Elle a rejoint le mouvement désormais connu sous le nom d’Ellos Deatnu ! (Longue vie à la rivière Deatnu !) Il a décrété un moratoire sur l’île Čearretsuolu de la rivière où les habitants désobéissent activement à la nouvelle législation.

Le mouvement a galvanisé la communauté locale. Fin juillet, plus de 700 personnes ont assisté à un concert de bienfaisance à Ohcejohka, une ville de 400 habitants et un centre avec un supermarché, un bar et une station-service. Ahlakorpi considère Ellos Deatnu ! comme un prolongement des mouvements antérieurs dans la région de Sápmi, notamment l’opposition à la mine de Kallok.

Ellos Deatnu ! a également écrit aux gouvernements finlandais et norvégien en leur demandant de prouver qu’ils détiennent les droits sur la rivière.

« S’ils peuvent produire une lettre, une déclaration ou un accord indiquant que les autochtones ont accordé des droits à l’État, veuillez nous le faire savoir. À notre connaissance, personne au niveau local n’a jamais signé un document pour donner la propriété de la rivière aux États nationaux, » déclare Ahlakorpi.
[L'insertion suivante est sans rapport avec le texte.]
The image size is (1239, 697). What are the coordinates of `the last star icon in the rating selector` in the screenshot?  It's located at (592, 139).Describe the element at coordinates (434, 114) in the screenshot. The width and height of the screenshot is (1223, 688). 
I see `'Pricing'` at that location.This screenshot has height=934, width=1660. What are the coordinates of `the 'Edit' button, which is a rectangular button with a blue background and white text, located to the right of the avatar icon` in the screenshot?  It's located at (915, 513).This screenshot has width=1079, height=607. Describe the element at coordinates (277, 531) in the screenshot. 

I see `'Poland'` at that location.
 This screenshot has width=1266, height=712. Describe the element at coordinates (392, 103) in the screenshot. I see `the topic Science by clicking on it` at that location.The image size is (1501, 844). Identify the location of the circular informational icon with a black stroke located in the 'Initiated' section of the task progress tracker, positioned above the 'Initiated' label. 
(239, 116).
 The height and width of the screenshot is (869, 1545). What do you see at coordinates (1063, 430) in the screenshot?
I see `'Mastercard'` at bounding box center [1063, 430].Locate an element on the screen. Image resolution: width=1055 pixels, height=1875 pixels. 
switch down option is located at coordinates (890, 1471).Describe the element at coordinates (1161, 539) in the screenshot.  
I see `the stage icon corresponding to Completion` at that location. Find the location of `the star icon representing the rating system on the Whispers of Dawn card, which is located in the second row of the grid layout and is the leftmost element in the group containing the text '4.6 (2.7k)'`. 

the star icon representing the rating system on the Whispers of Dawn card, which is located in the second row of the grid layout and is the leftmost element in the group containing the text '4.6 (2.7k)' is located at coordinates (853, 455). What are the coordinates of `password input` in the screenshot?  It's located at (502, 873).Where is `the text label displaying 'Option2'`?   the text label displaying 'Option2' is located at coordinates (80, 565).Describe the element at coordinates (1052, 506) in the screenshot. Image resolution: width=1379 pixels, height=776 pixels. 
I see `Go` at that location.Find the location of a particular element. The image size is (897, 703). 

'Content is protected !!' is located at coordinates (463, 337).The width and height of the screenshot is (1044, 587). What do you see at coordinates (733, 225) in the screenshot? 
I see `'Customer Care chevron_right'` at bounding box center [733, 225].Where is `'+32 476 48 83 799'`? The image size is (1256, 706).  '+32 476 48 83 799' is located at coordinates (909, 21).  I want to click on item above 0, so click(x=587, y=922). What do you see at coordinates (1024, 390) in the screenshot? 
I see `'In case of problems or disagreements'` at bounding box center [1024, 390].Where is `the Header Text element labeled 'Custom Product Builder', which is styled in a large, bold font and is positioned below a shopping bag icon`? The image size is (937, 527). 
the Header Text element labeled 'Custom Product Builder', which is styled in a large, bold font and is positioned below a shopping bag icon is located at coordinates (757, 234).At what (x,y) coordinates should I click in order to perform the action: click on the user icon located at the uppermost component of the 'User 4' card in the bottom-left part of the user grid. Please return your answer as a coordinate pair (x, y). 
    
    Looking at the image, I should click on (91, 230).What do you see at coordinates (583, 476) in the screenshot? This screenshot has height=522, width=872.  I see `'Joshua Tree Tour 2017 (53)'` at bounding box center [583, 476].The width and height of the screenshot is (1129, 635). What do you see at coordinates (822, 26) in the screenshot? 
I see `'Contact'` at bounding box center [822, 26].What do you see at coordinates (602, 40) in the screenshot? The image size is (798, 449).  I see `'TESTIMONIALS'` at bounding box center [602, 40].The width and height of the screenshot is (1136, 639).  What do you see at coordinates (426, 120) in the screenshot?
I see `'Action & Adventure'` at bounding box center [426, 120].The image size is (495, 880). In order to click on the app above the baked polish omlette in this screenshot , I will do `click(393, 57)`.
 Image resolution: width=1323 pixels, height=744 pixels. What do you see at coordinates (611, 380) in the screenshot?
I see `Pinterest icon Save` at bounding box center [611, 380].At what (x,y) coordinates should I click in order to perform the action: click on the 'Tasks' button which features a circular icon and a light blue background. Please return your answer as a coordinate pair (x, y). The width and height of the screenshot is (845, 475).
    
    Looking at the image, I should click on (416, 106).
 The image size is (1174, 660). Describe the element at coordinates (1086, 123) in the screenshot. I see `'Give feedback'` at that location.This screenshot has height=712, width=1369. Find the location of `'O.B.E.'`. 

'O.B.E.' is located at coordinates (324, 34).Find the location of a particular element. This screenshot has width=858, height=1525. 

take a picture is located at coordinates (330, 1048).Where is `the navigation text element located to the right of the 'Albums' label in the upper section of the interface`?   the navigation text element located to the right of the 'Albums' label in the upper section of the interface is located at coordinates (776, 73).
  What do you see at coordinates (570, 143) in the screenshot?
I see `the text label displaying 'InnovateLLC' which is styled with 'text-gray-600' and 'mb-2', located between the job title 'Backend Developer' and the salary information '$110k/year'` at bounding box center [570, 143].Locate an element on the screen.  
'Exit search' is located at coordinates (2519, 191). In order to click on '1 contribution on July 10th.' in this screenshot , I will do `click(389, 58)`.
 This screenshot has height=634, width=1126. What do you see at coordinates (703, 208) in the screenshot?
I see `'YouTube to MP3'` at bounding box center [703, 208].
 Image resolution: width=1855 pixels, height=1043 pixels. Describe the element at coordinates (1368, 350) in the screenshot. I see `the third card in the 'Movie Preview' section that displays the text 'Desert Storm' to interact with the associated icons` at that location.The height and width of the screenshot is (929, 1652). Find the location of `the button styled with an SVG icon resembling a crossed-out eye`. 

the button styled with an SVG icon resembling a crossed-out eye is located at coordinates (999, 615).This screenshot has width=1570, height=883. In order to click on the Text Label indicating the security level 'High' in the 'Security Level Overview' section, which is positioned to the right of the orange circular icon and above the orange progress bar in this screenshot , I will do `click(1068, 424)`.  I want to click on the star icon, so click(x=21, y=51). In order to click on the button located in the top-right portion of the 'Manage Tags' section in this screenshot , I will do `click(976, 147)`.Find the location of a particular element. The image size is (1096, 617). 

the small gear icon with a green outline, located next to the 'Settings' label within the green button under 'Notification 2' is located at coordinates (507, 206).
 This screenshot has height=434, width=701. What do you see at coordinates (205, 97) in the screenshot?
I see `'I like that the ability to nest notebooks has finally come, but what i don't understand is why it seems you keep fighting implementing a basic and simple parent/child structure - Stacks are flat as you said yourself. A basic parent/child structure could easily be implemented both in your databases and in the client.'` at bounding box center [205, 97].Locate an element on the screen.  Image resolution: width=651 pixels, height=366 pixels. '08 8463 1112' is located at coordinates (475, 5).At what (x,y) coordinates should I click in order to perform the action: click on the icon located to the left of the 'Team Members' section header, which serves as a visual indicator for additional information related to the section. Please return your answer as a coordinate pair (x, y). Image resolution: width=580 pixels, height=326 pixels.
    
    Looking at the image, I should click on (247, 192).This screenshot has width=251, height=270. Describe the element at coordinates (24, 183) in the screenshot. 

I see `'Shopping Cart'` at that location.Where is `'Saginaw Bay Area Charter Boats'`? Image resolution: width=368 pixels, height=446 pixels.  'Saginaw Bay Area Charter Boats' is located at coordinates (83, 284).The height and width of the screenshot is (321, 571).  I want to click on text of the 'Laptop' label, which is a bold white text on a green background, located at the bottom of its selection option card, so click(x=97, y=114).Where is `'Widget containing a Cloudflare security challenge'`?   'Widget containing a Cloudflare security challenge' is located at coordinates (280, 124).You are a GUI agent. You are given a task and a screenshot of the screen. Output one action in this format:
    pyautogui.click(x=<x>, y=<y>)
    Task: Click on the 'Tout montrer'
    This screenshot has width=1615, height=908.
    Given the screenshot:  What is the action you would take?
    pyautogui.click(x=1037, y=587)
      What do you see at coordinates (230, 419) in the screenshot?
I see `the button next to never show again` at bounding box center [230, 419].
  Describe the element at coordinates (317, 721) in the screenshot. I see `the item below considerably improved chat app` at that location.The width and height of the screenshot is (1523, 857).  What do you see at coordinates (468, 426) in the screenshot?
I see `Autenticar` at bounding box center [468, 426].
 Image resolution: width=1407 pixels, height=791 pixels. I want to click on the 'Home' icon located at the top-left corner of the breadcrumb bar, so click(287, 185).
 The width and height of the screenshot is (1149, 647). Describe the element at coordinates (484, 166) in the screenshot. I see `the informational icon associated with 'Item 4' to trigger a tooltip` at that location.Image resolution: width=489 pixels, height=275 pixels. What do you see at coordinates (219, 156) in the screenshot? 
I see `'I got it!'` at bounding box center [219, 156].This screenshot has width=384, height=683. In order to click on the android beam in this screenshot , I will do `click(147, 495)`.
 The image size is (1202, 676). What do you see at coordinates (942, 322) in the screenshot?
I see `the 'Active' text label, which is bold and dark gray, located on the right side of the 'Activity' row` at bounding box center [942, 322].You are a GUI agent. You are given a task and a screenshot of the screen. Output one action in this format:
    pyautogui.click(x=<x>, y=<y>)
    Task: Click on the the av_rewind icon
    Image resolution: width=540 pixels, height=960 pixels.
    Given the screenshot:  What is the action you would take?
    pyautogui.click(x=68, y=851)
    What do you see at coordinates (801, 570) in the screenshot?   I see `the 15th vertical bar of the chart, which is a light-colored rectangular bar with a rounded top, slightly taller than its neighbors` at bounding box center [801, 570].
Comme l’indique Paltto, qui parle depuis sa maison entourée d’une nature tout à fait sauvage qui est classée comme parc national, mais qui est aussi le terrain de pâture de ses rennes : «  Nos parents vivent ici depuis longtemps et ils nous ont toujours dit que ces terres étaient les nôtres.

« C’est comme ça que nous avons grandi et c’est naturel pour nous. Et, naturellement, nous voulons les protéger. C’est de là que jaillit le conflit. »

Cet article a été traduit de l'anglais.